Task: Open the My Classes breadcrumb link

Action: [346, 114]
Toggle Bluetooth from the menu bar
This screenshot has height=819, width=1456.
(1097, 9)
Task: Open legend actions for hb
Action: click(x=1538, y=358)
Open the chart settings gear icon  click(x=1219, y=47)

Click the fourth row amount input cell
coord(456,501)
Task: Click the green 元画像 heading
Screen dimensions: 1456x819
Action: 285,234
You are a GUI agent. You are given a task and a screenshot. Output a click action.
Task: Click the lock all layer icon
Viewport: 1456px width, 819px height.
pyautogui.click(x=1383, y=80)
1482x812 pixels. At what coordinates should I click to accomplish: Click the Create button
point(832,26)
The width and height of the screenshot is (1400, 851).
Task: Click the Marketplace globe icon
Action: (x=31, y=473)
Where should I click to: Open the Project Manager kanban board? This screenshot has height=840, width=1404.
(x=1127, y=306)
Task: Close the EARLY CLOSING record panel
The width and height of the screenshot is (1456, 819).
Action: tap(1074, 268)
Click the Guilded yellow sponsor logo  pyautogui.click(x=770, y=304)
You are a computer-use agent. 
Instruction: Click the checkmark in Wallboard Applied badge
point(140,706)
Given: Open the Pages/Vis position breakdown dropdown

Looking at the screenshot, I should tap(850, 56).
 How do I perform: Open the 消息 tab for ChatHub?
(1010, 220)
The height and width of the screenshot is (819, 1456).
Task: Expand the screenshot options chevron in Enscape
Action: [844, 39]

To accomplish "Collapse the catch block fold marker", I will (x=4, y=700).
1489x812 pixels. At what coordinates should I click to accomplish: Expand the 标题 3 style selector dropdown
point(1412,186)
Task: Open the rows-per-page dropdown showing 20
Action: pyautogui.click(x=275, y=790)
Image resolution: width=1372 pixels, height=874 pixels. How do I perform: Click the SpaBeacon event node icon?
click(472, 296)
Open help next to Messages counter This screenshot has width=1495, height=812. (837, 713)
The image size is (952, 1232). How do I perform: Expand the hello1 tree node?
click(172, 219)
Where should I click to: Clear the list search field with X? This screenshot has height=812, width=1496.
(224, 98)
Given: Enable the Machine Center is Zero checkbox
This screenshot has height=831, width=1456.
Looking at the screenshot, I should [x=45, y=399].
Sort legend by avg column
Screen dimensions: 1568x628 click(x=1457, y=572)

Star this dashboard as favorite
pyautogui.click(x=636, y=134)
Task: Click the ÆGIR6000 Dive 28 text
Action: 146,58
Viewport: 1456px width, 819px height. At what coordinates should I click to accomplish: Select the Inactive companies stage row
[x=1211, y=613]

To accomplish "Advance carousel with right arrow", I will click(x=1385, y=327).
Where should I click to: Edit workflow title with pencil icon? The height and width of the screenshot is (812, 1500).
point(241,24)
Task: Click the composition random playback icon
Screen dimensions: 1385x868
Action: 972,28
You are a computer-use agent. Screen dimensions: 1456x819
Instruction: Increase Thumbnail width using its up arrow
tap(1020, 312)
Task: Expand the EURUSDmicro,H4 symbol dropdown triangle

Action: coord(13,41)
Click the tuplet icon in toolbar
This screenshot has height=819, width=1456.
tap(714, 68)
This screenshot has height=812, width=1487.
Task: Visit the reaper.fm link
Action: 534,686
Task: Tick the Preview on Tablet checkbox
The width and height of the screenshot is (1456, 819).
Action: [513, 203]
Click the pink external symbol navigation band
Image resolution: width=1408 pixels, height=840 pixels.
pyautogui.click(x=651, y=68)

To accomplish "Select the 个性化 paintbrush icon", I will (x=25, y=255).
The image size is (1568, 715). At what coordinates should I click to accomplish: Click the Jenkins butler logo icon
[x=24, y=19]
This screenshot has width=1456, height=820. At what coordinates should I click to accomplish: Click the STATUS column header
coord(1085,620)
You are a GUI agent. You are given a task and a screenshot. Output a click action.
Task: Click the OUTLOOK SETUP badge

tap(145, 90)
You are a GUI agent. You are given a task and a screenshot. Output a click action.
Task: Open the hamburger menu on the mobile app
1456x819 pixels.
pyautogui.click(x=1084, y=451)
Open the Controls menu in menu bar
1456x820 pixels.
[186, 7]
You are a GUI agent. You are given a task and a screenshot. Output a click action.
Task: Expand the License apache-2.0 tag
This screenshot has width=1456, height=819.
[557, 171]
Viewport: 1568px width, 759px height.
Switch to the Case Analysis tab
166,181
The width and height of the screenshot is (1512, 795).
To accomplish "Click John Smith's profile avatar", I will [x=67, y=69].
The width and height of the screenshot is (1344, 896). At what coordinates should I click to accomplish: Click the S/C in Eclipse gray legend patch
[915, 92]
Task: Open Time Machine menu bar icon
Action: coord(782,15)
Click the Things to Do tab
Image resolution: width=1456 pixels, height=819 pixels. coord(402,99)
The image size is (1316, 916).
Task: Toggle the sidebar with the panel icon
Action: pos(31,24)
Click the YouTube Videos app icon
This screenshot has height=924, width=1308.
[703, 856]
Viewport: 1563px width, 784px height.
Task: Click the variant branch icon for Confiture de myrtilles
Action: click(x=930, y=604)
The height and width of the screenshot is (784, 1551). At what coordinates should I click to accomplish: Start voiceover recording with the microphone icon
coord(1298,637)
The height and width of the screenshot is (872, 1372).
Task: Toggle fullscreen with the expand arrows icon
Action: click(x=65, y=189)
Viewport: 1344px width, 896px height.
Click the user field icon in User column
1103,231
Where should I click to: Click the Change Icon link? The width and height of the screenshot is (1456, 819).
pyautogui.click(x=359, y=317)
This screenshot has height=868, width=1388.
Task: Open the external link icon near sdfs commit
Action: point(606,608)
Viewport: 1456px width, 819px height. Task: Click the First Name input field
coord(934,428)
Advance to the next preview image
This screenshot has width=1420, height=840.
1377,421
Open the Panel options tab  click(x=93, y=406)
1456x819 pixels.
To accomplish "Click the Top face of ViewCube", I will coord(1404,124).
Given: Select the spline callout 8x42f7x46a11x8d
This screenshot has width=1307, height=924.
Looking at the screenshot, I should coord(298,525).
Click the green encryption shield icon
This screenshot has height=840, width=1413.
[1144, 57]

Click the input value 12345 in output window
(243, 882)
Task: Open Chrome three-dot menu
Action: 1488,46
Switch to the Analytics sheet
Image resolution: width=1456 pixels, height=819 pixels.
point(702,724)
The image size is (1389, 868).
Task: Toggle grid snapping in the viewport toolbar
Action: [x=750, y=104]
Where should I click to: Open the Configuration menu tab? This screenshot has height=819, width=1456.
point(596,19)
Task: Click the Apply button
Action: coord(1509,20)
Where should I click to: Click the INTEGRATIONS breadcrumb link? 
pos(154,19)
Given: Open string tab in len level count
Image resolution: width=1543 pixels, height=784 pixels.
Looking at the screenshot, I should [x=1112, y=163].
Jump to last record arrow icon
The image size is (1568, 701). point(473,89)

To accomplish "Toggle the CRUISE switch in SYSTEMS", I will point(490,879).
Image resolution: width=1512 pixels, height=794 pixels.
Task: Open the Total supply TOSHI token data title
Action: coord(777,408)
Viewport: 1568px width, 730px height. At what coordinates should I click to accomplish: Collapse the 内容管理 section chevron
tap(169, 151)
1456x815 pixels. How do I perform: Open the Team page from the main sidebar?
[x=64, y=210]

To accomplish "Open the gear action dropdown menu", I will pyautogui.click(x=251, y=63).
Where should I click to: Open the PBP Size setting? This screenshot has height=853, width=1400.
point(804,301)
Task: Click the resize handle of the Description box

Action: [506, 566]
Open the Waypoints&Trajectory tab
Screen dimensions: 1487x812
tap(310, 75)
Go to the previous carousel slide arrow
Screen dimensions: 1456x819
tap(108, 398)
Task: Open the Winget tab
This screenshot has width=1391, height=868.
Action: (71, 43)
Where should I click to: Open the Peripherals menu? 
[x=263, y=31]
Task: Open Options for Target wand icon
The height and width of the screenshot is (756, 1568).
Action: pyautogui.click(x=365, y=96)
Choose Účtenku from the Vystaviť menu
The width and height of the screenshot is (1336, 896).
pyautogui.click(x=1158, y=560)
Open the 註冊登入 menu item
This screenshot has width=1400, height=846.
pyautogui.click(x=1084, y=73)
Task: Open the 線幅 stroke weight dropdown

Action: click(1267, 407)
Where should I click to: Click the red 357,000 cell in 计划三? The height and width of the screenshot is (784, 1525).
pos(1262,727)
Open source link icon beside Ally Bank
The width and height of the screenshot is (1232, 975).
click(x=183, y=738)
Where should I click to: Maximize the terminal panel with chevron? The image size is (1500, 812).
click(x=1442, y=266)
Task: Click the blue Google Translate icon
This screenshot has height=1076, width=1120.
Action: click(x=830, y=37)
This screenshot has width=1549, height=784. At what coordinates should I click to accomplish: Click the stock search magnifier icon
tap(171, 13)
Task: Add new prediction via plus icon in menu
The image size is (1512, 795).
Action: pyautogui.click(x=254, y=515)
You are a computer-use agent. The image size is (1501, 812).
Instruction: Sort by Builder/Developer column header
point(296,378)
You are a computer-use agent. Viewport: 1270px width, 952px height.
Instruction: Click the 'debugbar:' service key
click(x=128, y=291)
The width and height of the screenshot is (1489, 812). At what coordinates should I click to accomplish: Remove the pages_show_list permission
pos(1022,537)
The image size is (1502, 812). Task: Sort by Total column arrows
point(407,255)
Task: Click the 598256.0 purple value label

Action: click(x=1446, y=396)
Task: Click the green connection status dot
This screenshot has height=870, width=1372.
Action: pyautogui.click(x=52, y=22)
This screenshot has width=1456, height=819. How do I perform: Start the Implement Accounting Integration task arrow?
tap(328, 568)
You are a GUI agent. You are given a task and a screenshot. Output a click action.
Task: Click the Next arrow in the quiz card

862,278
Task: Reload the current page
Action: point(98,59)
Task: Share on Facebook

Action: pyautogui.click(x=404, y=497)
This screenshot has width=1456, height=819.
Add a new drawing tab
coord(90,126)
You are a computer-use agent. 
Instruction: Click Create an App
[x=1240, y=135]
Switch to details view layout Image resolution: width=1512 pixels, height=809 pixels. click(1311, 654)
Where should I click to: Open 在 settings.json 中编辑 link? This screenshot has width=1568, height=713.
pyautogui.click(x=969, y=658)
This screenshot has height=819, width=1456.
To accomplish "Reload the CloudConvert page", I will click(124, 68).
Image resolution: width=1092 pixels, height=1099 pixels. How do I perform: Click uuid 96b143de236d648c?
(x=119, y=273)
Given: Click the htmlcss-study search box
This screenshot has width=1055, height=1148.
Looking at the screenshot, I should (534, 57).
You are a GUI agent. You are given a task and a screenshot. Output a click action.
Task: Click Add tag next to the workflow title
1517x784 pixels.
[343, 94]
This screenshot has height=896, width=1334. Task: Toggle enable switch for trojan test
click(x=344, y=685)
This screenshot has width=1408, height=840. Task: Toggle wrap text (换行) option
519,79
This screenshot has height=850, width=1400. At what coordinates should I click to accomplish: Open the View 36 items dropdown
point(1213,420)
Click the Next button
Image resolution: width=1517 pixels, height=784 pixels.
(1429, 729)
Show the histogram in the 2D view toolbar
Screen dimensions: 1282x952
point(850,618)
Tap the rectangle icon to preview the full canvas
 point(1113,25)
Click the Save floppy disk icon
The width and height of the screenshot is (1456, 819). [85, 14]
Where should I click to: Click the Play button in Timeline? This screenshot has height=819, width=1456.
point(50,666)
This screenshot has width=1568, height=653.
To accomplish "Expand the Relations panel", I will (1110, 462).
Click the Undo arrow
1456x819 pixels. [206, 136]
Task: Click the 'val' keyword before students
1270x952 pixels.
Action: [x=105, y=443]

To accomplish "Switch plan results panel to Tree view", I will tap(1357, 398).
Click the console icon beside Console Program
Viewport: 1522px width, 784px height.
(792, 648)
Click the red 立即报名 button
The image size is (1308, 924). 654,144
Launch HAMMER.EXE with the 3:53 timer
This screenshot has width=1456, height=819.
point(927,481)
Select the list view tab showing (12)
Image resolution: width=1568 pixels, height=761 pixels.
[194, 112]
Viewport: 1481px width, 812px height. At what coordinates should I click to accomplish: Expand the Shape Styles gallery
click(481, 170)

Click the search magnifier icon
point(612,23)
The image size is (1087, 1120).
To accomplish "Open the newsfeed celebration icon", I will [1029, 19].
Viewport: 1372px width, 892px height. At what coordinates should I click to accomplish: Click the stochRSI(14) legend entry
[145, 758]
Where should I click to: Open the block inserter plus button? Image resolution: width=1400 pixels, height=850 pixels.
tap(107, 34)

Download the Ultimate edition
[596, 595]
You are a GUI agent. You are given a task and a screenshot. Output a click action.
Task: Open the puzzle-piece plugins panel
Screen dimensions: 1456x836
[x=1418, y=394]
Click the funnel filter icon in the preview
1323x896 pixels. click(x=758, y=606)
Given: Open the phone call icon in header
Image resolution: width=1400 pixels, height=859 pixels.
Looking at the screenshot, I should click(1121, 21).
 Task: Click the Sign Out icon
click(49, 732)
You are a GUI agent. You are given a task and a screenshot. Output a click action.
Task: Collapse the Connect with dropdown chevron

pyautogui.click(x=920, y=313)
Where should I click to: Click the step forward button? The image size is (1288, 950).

· · ·

WHAT YOU HAVE TO DO - Return all lines in the data that include the word "carousel".

WRITTEN RESPONSE -
To accomplish "Advance carousel with right arrow", I will click(x=1385, y=327).
Go to the previous carousel slide arrow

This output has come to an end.